ISCA Archive ICSLP 1992
ISCA Archive ICSLP 1992

An interactive environment for speech recognition research

Mark Fanty, John Pochmara, Ron Cole

A UNIX software environment for speech recognition research is described. This environment is undergoing development under an NSF Software Capitalization grant and will be made public when complete. The speech tools will allow users to compute and display a variety of signal representations of speech, to label speech at a number of levels, to train and evaluate neural network classifiers and to display the processing stages of speech algorithms. The tools include file formats and support routines for audio files, two-dimensional data files (e.g. FFT output), neural network classifiers and time-aligned label files. The LYRE and AUTOLYRE programs display speech data in a variety of ways. NOPT is a conjugate gradient descent neural network training program which is limited in flexibility but easy to use and fast. A distributed version for networked workstations exists and will continue to be enhanced. A small but useful set of signal processing routines is provided including Perceptual Linear Predictive Analysis (PLP).

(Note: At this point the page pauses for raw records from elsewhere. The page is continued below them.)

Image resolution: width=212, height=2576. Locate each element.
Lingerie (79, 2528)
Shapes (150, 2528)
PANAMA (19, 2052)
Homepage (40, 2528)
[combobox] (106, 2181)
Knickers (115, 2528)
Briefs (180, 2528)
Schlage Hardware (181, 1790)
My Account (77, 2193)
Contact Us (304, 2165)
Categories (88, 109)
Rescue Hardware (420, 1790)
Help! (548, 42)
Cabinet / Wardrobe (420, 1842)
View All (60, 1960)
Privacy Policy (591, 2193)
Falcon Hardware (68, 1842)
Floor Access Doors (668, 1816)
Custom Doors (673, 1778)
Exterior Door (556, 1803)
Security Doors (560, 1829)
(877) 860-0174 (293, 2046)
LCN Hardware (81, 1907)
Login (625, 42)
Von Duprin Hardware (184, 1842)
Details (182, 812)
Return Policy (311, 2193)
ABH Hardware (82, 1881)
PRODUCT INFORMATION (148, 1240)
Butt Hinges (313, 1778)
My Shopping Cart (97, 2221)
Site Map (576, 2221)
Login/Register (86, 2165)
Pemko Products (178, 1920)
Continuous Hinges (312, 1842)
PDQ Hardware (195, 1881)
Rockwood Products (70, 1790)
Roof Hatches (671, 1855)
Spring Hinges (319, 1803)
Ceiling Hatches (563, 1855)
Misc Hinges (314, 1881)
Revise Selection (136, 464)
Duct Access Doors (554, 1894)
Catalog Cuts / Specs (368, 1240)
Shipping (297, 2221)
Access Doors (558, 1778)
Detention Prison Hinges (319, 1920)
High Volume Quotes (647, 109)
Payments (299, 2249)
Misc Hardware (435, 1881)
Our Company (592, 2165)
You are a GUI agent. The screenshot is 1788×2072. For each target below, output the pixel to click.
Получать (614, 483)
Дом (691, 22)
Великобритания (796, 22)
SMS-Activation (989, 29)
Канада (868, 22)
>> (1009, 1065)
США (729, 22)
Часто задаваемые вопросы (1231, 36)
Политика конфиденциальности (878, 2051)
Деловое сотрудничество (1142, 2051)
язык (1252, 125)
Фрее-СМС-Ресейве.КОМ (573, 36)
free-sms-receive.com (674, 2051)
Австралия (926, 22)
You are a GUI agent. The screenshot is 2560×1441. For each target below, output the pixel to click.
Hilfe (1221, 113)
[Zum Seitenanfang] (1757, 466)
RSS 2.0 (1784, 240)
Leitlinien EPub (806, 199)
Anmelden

Speech algorithms include a pitch tracker for high-quality speech and dynamic programming optimization code for use with phoneme probability matrices (e.g. as computed by a neural network classifier). Although the software currently reflects the biases of the Center for Spoken Language Understanding towards neural-network-based recognition using DFT- and PLP-based features, we hope that the user community continues to enhance the tool set. We have tried to design it with flexibility and growth in mind.